Coarse-Grained Modeling and Simulation

We first derived “bottom-up” implicit-solvent CG models for CA/SP1 (35 sites) and for IP6 (1 site), which were parametrized from AAMD trajectories (depicted in Figure A). The two reference AAMD simulations were of a CA/SP1 18-mer, i.e. a hexamer surrounded by six partial hexamers, and the same 18-mer complexed with seven IP6 molecules positioned between the K290 and K359 rings in each hexamer pore; the first trajectory was used to derive the CA/SP1 CG model while the second trajectory was used to derive CG interactions between CA/SP1 and IP6. The CG Hamiltonian consists of four additive terms (see Figure A) that respectively represent the excluded volume, flexibility, electrostatics, and short-range attraction of each molecule. Electrostatics are represented by a screened Yukawa potential; monovalent salt concentrations are implicitly modeled by adjusting the Debye length. Complete details on the mapping and parametrization procedure are provided in .
Figure 1

Schematic of coarse-grained (CG) HIV-1 CA/SP1 model and CGMD simulation. (A) Overlay of a CG CA/SP1 monomer (solid blue, gray, and yellow spheres) and IP6 monomer (red sphere) over an AA CA/SP1 18-mer (transparent blue, gray, and yellow tubes) bound to 7 IP6 molecules (cyan, purple, and red sticks); blue, gray, and yellow represent the NTD, CTD, and SP1 domains, respectively.
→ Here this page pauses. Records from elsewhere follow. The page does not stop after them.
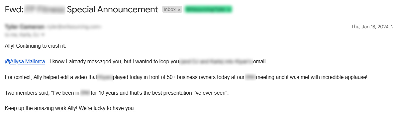Click line "Ally! Continuing to crush it."
The image size is (393, 120).
coord(35,46)
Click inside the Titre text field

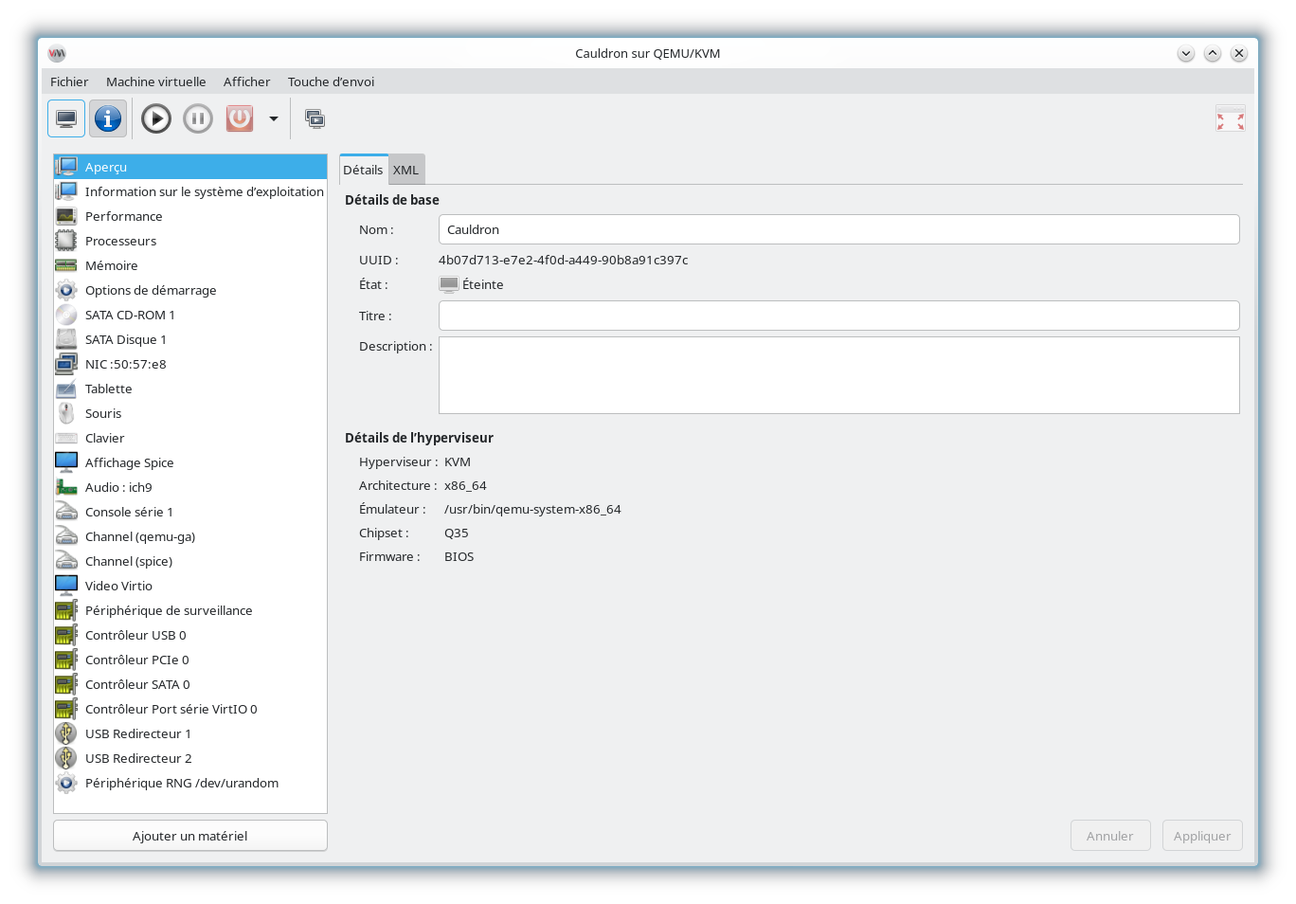coord(838,316)
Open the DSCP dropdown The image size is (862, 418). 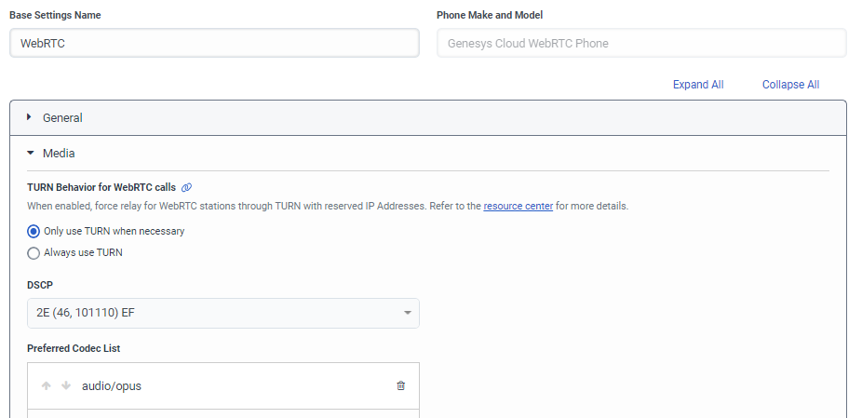pyautogui.click(x=222, y=313)
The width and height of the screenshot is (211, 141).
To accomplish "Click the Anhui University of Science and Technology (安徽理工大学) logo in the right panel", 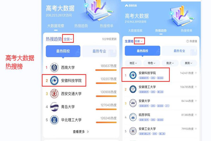I will [133, 89].
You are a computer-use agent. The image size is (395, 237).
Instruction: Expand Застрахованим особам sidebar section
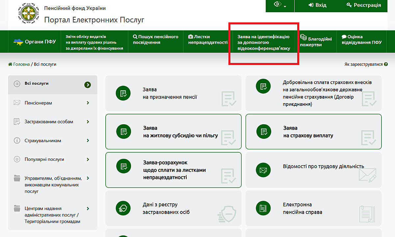coord(88,122)
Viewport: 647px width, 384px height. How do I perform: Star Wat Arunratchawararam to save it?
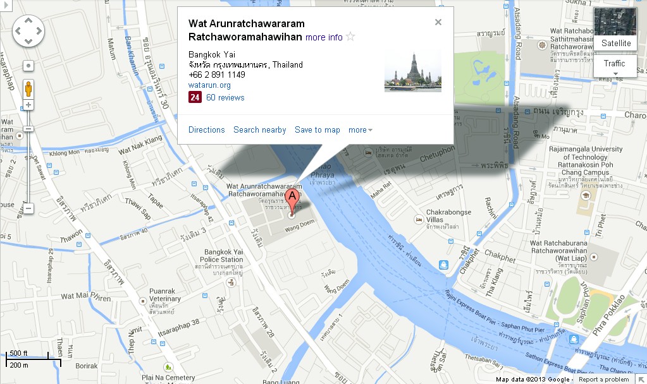(351, 37)
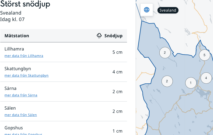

The additive interaction elements of the CG Hamiltonian are depicted to the right; excluded volume (E), heteroelastic network model (E), screened Yukawa electrostatics (E), and protein–protein associative contacts (E). (B) A representative snapshot of an initial simulation configuration; active CA/SP1 (blue, gray, and yellow beads), inactive CA/SP1 (white beads), IP6 (red beads), and oligonucleotide (orange beads) molecules are randomly distributed. (C) Schematic of the parallel sampling technique used to propagate assembly during CGMD simulations. For each CGMD simulation of length Δτ, multiple CGMD trajectories were spawned (thin red lines) from the previously selected trajectory. From the probability distribution of resultant assembly sizes (P(n)), a trajectory that corresponded to the maximum P(n) was selected to spawn the next generation of trajectories. All selected trajectories (thick red lines) were appended to create the final trajectory.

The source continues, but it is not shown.